▸ WHAT IS BEING ASKED: Can you arrange the lines below as a numbered list, starting at the line containing "Given: Click the blue mobile share icon" and ending at the last line of the records, with blank lines skipped and the pictures left out?
───── INPUT RECORDS ─────
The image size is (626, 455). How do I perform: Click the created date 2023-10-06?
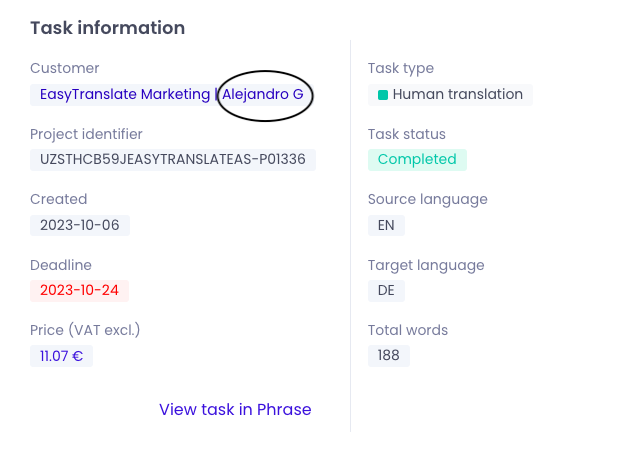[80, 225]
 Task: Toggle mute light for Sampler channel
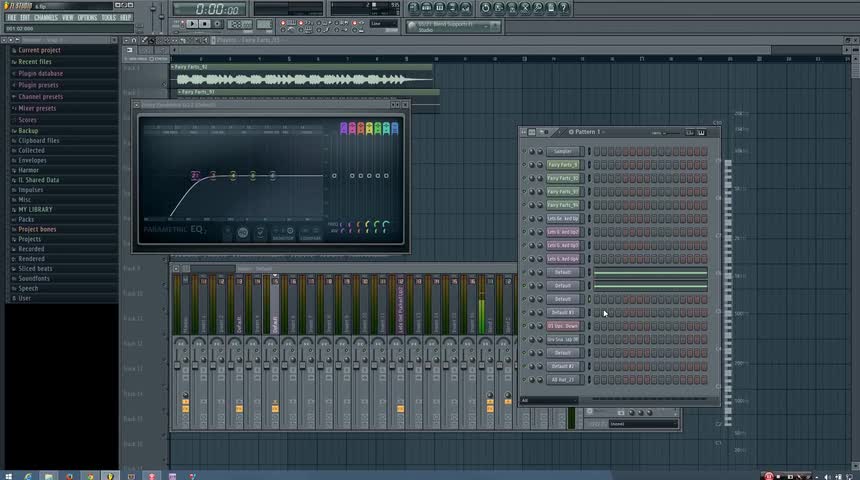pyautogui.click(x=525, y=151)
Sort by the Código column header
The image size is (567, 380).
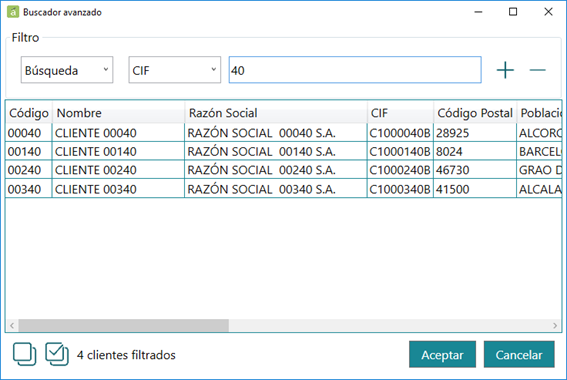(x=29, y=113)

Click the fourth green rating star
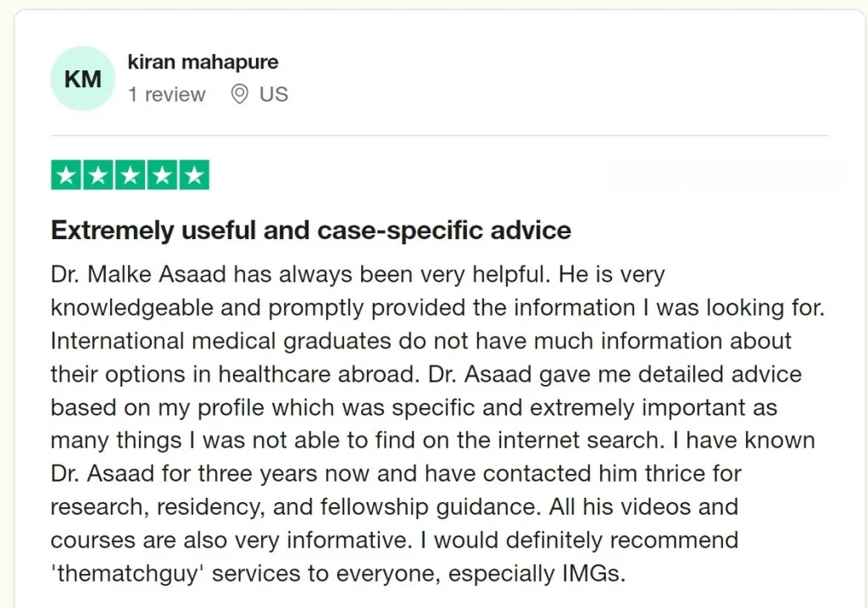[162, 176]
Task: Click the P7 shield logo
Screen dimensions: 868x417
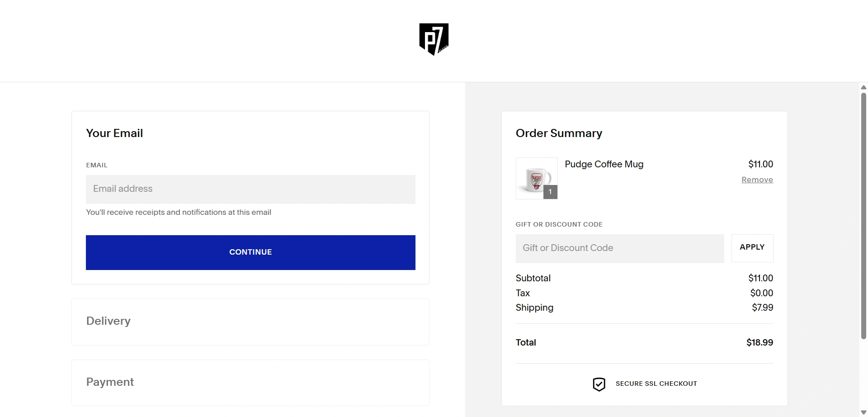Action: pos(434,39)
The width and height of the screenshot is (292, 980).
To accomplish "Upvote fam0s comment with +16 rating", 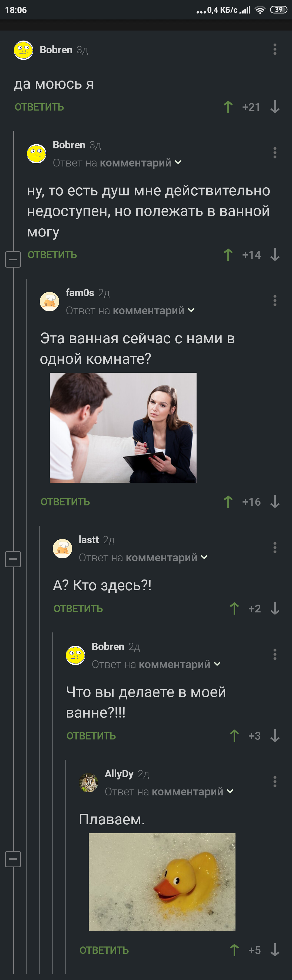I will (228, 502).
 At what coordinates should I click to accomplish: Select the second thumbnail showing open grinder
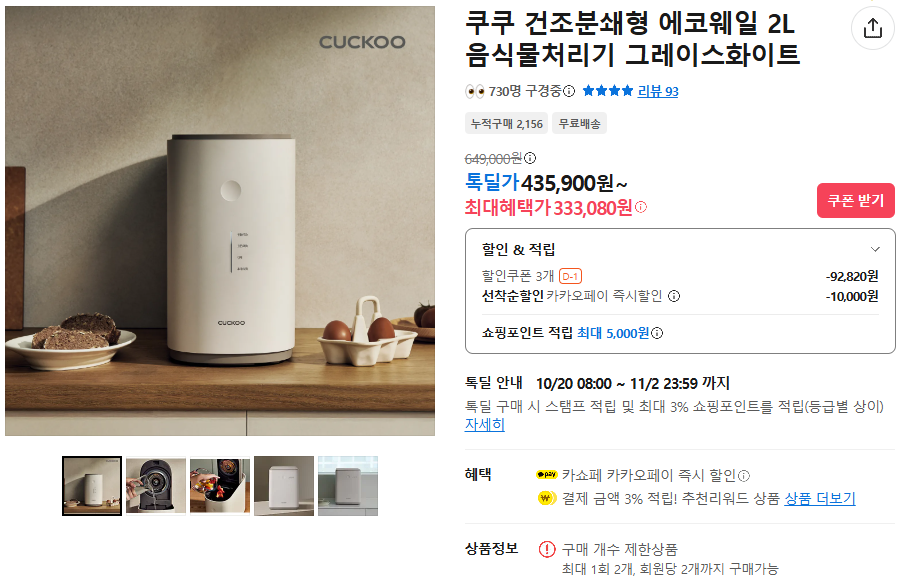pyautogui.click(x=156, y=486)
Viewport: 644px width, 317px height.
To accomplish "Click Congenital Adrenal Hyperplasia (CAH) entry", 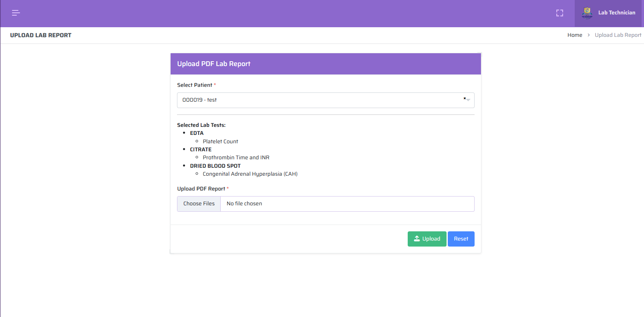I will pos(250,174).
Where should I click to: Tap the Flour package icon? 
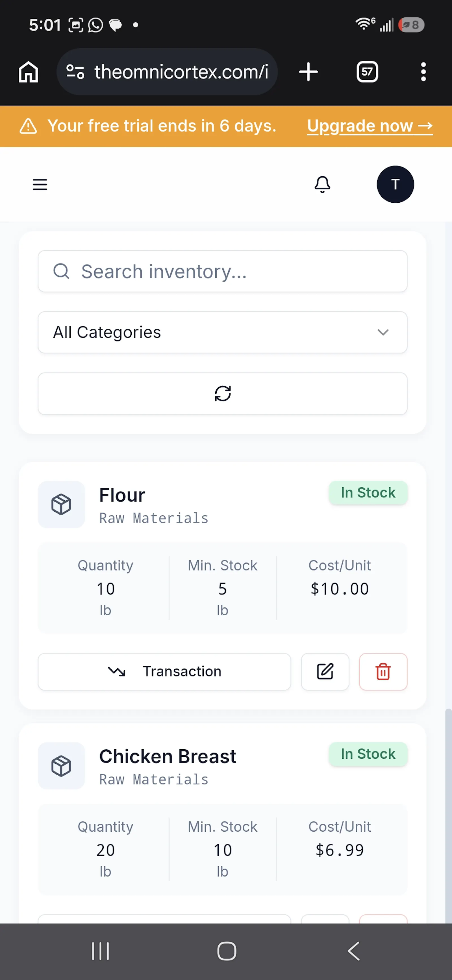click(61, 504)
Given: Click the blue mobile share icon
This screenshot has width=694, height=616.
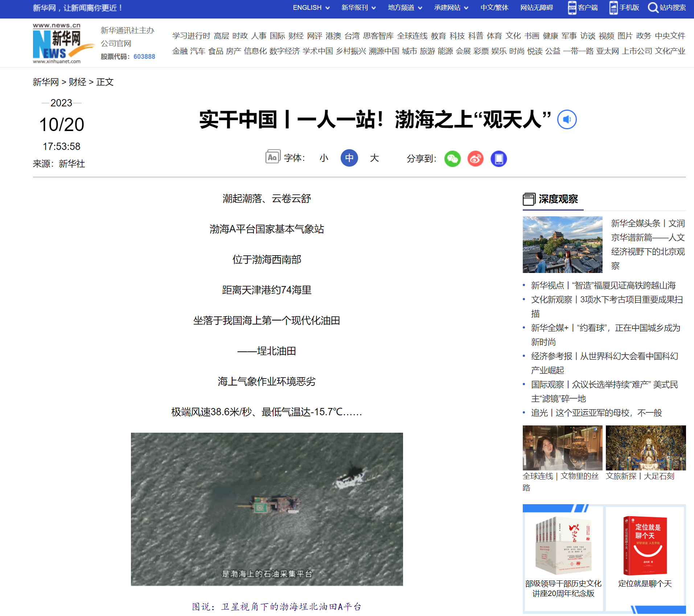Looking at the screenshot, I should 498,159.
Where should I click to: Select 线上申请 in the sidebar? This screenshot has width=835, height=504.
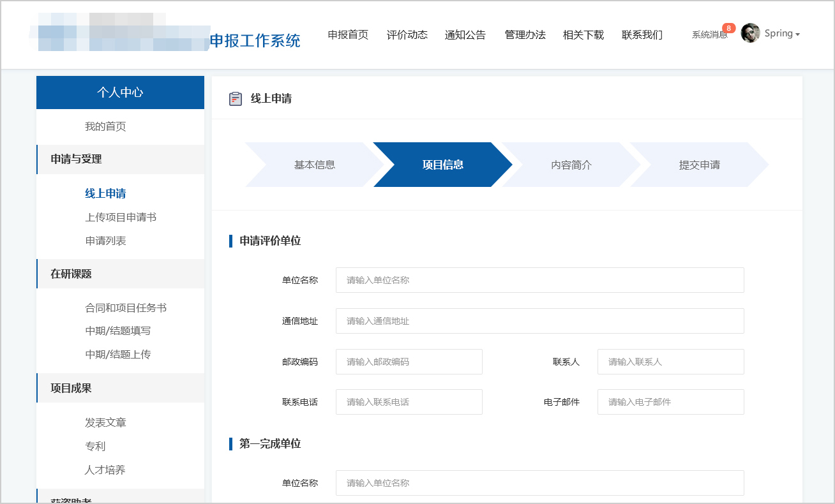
─────
▸ RIGHT ANSWER:
1. Given: Click the blue mobile share icon
2. This screenshot has width=694, height=616.
3. Looking at the screenshot, I should 498,159.
4. Where should I click to: Select 线上申请 in the sidebar? This screenshot has width=835, height=504.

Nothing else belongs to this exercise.